Folks: I’d like to create a file system archive of an email account. Suppose that I have 100 messages in an email account (for concreteness sake, let’s assume they are in gmail). I can configure the email account as a POP or IMAP server. From a Windows, Mac, or Linux machine, I would like to fetch all 100 of the email messages and write each one out to a file. I would like it if the file were sensibly named, but that isn’t critical. How to do this?
I think that I’ve tried the obvious solution, which is to pull the messages down into Microsoft Outlook and then “export” a folder. The result is a .csv file containing all the messages from the folder.
A friend suggested using Thunderbird and the following extension: http://www.nic-nac-project.de/~kaosmos/mboximport-en.html
Better ideas?
getmail: http://pyropus.ca/software/getmail/
I’ve previously used offlineimap http://software.complete.org/offlineimap for this task.
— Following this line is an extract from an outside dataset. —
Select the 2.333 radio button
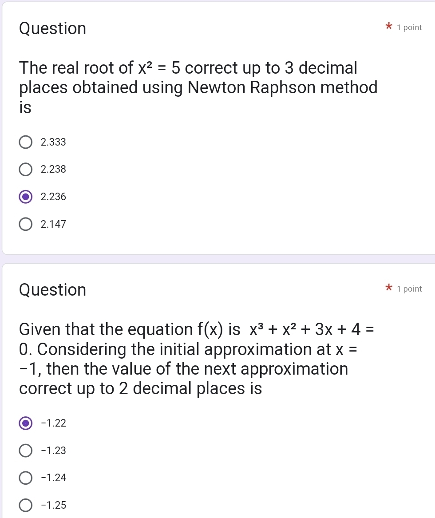Screen dimensions: 435x518 (x=26, y=142)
It synchronizes an IMAP account with a local folder (in Maildir format, i.e. one file per message). You can run it just once, or regularly to have a running backup.
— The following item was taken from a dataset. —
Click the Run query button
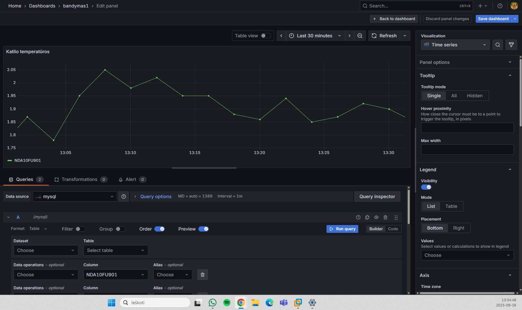Screen dimensions: 522x310 pos(342,229)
I use a not too complex method for this on Linux.
1. Configure mail system to use “Maildir” Format. This is one file per message.
2. “Fetchmail” to retrieve mail from pop/imap.
Fetchmail can be configured to deal with multiple mail sources with various setup scripts. I use fetchmail because I want manual control over when it polls for mail rather than have the automatic fetching of email.
The filenames are randomly chosen gibberish.
Just a vague hunch that “fetchmail” ought to be able to do that.
Mail.app on the Mac stores them this way by default (so spotlight can index them). If you’re already using it, just look in ~/Library/Mail/MAILBOXNAME.
Otherwise just setup the IMAP (or POP) account in mail app. It will download all the messages in the account and store them in ~/Library/Mail/ in their IMAP folder structure. The filenames for each individual mail are just just integers though, but the files are basically plaintext (there’s a parallel attachments directory which contains all the decoded attachments with the same index ids as the messages).
Looks like ~/Library/Mail/Envelope Index probably has indexing info, and it’s just a SQL lite database, so you might be able to easily script out something to rename the files to a subject line or something if you -had- to have better filenames. (interesting link: http://www.javarants.com/2008/12/26/build-your-own-mail-analyzer-for-mac-mailapp/#more-943)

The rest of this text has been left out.